The solo, uncredited in the liner notes, shows some of the young tendencies that I mentioned in my previous post, but its phrasing and shape are the work of an experienced ear, someone who listens by feeling the music.  The structure of the tune is simple and the solo is a 16-bar form made up of two "choruses."  It should automatically phrase itself.  For instance, the first two bars of a "chorus" make a statement, then the next two bars answer and elaborate on that statement.  In the improv world, this action is called the "Yes, And…"  Bars five and six introduce new ideas that create tension through harmony or emphasized rhythms.  This tension is released in bars seven and eight through an expressive tone, note and/or a closing phrase.  Then just add in some background horn riffs and repeat.  You now have an effective solo.

Notice, here, how each "chorus" builds up to a high Ab, a note that rubs against the harmony.  In the first, the sound of dissonance is introduced and gradually walks up to the Ab, where it is then repeated for good measure.  In the second, the sixteenth-note rhythms lay heavy on the Eb (the dominate pitch of Ab).  Because this rhythm is very deliberate, the soulful syncopated rhythm on the Ab is a resolute contrast to the static phrasing that preceded it.  The use of form and structure should provide a framework for musical expression, rather than to limit it, and any musician that ignores these aides is simply misguided.
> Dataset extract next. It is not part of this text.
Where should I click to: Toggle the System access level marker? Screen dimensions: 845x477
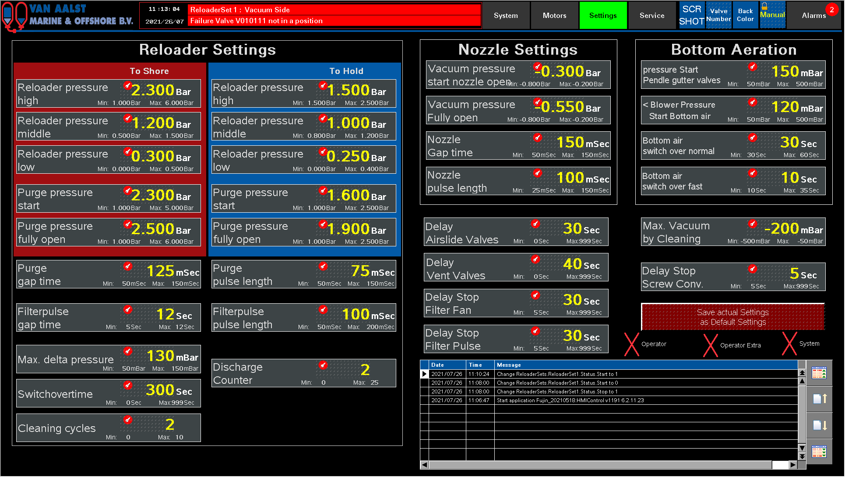(789, 344)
If the third background riff sounds familiar, it might be trying to quote "Tennessee" by Arrested Development.

There are a couple YouTube videos of other brass bands playing "Yimutha," but what I appreciate about this one is the specific use of Afro-Cuban rhythms within the groove.  This is what separates New Orleans from the rest of the world, and even from the United States.

Recommended Reading: COMPLETE WORLD KNOWLEDGE by John Hodgman.  That is all.